Время шло, и жителям города стали надоедать бесконечные развлечения – праздность на поверку оказалась такой же утомительной, как работа. Среди легионеров началось дезертирство. Гвидо Келлер взмыл в облака на своем аэроплане и приземлился где-то в Югославии. Там ему понравился пасшийся в поле ослик. Он привязал бедное животное к стойкам шасси и доставил по воздуху в подарок команданте. Большинству соратников Д’Аннунцио была чужда даже такая признательность. Они давно пресытились взбалмошными декретами команданте, которому к тому же взбрело в голову насаждать в городе культ музыки. Он формулировал эту идею возвышенно: «Великий народ не только создаст себе Бога по своему образу и подобию, но и творит гимн этому Богу». Фиумцы обеспокоились: на роль высшего существа претендовал лысый, одноглазый человечек ростом всего 165 см, с выпиравшим брюшком и носом картошкой. Когда Д’Аннунцио на многолюдном митинге огласил проект постройки грандиозного святилища – музыкального театра на 10 тыс. мест, – ответом ему было гробовое молчание. Легионеры слишком пресытились ночными излишествами, чтобы вдохновляться очередными бредовыми задумками своего вождя, Наиболее предприимчивые из них безнаказанно занимались рэкетом и сутенерством: благо город обходился практически без властей и полиции.
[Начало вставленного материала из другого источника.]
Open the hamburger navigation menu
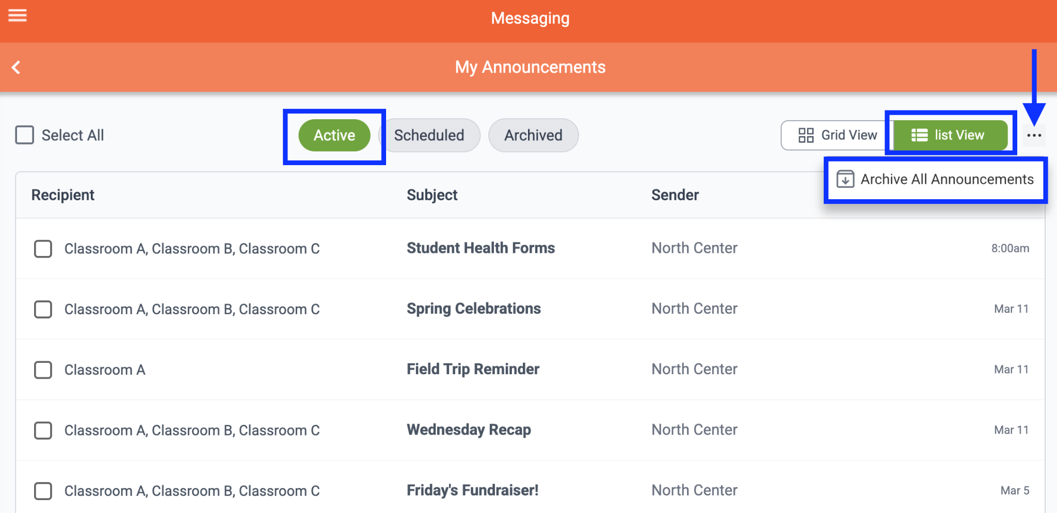 click(18, 16)
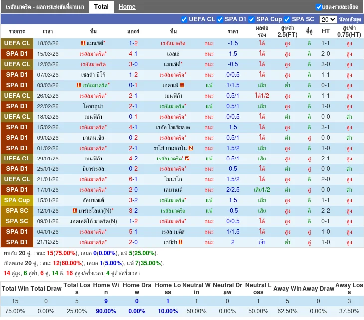The height and width of the screenshot is (320, 364).
Task: Select the Total tab
Action: coord(101,7)
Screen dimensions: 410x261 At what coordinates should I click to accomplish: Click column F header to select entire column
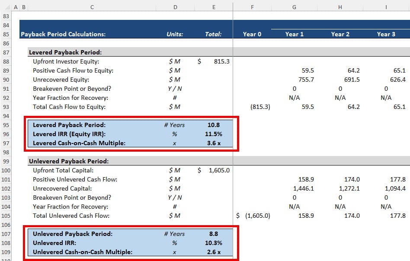point(252,7)
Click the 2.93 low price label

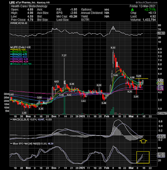[x=24, y=113]
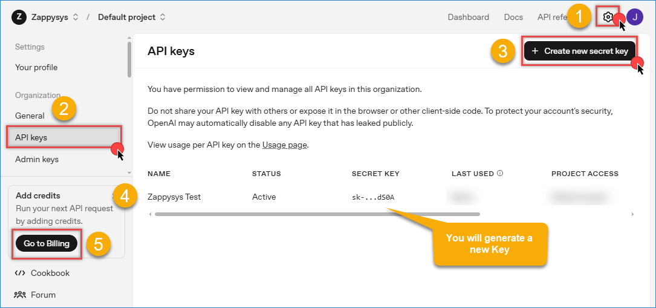Screen dimensions: 656x308
Task: Click the Zappysys Z logo icon
Action: point(19,17)
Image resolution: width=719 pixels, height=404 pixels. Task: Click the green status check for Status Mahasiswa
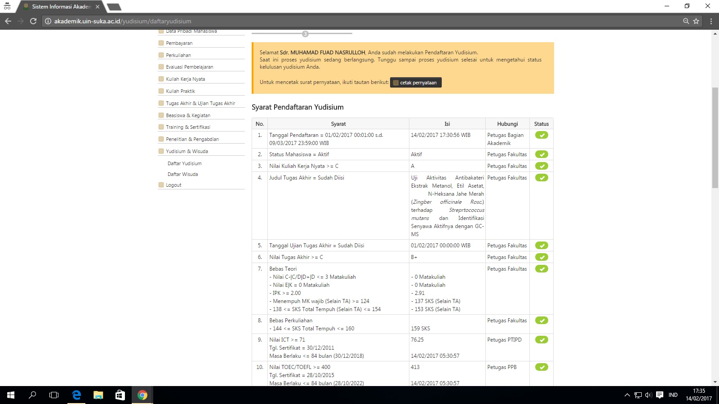[541, 154]
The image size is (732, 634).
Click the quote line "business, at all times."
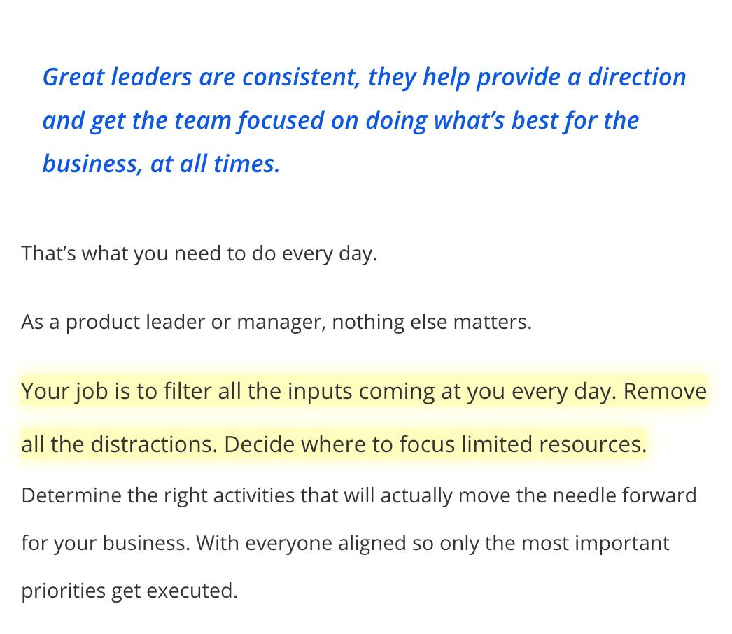click(x=161, y=163)
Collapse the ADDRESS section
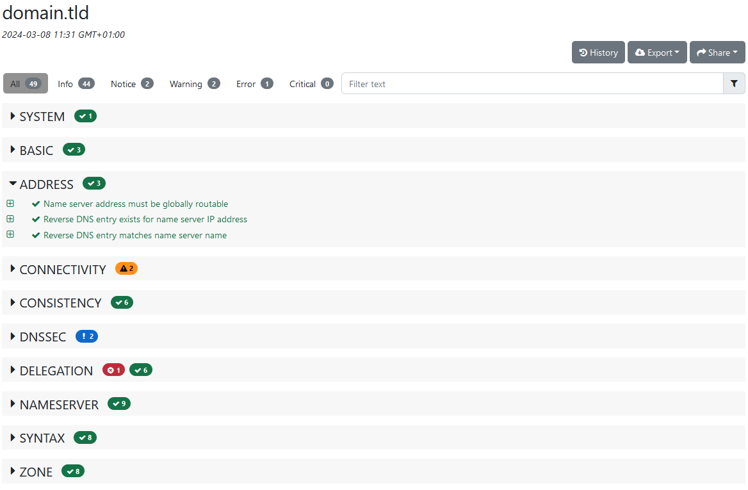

Д’Аннунцио они в расчет не брали.
Однако все сознавали, что так долго продолжаться не может. Итальянские армия и флот блокировали никем не признанную республику, прекратив тем самым поставки продовольствия. В ноябре 1920 г. Италия и Югославия подписали в Рапалло договор, по которому Фиуме объявлялся свободным городом под юрисдикцией Лиги наций. Теперь с «авантюрой» Д’Аннунцио можно было покончить в рамках международного права. Легионеры понимали, что парадами, униформой и поэзией сыт не будешь. Дезертирство приняло массовый характер, никому и в голову не приходило сражаться за независимость. В канун Рождества в порт вошла итальянская военная эскадра и начала обстрел города. Д’Аннунцио покинул Фиуме, объявив, что его жители оказались недостойны великих идей. На самом деле большинство населения с нетерпением ждало возвращения к нормальной жизни.
«Великие идеи» поэта подхватил Муссолини. Покидавшие Фиуме легионеры толпами вливались в ряды только что созданной им фашистской партии – вместе со своими черными рубашками, нарукавными повязками, римским приветствием и обычаем накачивать политических противников касторкой. Д’Аннунцио написал сценарий – Муссолини готов был воплотить его в жизнь. Фиумская сага может показаться нам сплошным фарсом, но в глазах поэта и его соратников это было в высшей степени серьезное и значимое историческое событие. По большому счету захват Фиуме стал репетицией успешного «марша на Рим», предпринятого в 1922 г. Муссолини. Тот факт, что правительство страны целый гол терпело выходки поэта, позволяя ему плевать на весь мир, продемонстрировал будущему фашистскому диктатору всю слабость тогдашней итальянской власти.